▶ Records supplied
┄┄┄┄┄┄┄┄┄┄
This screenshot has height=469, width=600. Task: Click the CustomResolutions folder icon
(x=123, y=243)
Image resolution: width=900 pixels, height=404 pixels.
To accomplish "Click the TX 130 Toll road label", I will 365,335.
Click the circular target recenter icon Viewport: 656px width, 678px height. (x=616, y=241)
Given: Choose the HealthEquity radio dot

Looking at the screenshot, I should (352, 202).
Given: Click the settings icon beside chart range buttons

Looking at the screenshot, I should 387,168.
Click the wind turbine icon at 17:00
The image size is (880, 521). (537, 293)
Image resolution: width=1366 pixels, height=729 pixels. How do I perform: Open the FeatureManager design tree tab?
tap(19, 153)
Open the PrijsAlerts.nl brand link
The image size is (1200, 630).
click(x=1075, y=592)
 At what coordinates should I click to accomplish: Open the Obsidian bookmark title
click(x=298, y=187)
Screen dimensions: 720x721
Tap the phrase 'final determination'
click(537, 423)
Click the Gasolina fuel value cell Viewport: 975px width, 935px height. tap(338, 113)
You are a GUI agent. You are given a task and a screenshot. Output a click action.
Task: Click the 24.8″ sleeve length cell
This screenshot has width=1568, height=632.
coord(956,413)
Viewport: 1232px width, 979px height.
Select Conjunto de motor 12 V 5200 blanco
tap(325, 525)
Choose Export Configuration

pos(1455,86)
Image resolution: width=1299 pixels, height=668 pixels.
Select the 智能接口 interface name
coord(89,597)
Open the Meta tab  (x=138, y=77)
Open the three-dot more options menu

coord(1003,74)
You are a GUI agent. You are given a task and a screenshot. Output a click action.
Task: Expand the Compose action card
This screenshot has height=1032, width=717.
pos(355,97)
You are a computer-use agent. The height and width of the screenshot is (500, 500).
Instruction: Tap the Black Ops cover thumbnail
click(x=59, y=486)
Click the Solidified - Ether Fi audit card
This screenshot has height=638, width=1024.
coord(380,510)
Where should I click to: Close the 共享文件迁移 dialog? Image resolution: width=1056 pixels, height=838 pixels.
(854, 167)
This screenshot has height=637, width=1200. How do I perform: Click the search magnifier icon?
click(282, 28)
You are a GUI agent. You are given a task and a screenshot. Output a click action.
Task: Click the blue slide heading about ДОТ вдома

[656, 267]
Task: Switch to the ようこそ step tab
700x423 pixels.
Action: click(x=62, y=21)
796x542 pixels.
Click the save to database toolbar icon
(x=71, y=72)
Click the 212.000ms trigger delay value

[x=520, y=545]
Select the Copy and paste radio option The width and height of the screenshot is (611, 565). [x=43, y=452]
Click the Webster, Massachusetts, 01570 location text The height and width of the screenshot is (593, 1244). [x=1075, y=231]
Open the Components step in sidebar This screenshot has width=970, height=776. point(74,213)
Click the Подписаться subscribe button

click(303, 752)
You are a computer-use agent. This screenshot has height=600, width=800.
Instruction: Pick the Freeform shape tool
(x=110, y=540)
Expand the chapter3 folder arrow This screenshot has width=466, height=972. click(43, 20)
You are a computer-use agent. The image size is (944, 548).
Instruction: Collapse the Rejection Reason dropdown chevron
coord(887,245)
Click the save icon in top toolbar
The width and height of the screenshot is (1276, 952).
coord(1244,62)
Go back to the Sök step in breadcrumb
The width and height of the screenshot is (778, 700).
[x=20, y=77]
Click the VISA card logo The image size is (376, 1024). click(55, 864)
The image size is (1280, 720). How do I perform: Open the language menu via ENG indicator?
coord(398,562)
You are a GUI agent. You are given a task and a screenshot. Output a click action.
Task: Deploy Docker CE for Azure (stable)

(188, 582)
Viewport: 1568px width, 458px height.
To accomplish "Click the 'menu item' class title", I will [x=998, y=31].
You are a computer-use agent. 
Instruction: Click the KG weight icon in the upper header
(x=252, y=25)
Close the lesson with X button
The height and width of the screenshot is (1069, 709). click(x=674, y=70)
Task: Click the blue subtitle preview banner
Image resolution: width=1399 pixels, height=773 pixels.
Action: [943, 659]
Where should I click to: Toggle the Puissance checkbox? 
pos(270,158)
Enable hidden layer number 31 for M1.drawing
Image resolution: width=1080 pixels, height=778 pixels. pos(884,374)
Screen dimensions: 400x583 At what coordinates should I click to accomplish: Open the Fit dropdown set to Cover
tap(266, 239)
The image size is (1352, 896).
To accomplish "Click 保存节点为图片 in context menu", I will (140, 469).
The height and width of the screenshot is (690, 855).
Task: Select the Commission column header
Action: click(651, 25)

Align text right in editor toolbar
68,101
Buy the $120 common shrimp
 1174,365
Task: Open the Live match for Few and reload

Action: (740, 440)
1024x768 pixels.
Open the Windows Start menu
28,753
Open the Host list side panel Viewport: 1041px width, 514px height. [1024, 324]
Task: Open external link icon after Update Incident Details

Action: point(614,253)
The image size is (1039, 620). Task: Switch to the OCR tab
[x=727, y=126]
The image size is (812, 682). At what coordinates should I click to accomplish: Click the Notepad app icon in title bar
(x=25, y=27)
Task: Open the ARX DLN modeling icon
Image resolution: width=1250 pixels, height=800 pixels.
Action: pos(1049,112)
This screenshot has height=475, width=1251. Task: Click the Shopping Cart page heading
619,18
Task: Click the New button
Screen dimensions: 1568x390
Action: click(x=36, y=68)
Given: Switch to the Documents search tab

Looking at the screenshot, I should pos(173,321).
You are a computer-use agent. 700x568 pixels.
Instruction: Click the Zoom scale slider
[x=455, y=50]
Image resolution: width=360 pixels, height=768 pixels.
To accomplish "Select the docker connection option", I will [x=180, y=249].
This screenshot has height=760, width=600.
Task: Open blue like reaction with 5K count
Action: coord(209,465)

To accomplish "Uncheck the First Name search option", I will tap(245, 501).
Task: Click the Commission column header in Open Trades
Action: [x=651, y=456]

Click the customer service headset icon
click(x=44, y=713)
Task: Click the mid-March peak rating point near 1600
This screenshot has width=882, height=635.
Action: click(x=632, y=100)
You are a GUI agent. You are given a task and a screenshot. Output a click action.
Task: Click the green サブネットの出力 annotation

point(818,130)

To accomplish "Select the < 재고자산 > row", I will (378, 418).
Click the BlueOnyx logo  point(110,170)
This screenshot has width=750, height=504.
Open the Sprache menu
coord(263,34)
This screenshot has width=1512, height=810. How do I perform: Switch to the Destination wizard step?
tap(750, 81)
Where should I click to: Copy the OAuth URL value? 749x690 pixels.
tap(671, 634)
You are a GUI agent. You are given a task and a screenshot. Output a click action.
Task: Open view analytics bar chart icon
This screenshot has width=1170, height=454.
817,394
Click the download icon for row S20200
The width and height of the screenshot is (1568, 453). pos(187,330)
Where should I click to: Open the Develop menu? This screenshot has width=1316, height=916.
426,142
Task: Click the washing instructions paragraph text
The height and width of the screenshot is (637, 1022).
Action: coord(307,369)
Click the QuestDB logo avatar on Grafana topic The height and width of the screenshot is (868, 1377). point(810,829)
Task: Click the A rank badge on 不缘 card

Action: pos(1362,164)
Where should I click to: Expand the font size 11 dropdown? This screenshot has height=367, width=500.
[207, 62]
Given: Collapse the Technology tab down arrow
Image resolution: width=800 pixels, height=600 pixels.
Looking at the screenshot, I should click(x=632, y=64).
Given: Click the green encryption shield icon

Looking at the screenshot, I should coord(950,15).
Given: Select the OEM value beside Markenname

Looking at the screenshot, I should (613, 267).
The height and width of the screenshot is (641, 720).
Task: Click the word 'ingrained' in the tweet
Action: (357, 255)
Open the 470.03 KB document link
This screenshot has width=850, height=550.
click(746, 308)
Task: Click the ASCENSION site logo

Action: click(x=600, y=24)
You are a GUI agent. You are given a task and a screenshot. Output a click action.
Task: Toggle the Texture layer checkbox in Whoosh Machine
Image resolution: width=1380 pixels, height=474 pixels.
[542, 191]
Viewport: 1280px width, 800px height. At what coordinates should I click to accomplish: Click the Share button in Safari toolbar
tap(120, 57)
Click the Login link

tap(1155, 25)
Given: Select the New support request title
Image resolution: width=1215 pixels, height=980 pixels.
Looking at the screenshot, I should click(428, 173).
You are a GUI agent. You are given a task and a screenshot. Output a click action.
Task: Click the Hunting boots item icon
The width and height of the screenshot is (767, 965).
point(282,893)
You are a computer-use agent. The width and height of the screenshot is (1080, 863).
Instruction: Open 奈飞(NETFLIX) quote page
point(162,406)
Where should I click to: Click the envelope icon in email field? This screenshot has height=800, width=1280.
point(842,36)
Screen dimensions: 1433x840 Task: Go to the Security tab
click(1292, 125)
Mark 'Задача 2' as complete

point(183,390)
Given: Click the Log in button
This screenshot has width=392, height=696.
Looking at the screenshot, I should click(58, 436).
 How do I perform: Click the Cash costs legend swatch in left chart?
┄┄┄┄┄┄┄┄┄┄
Search the entries for "arrow" and copy out each line that has it.

▶ Task answer
Expand the chapter3 folder arrow This screenshot has width=466, height=972. click(43, 20)
Given: Collapse the Technology tab down arrow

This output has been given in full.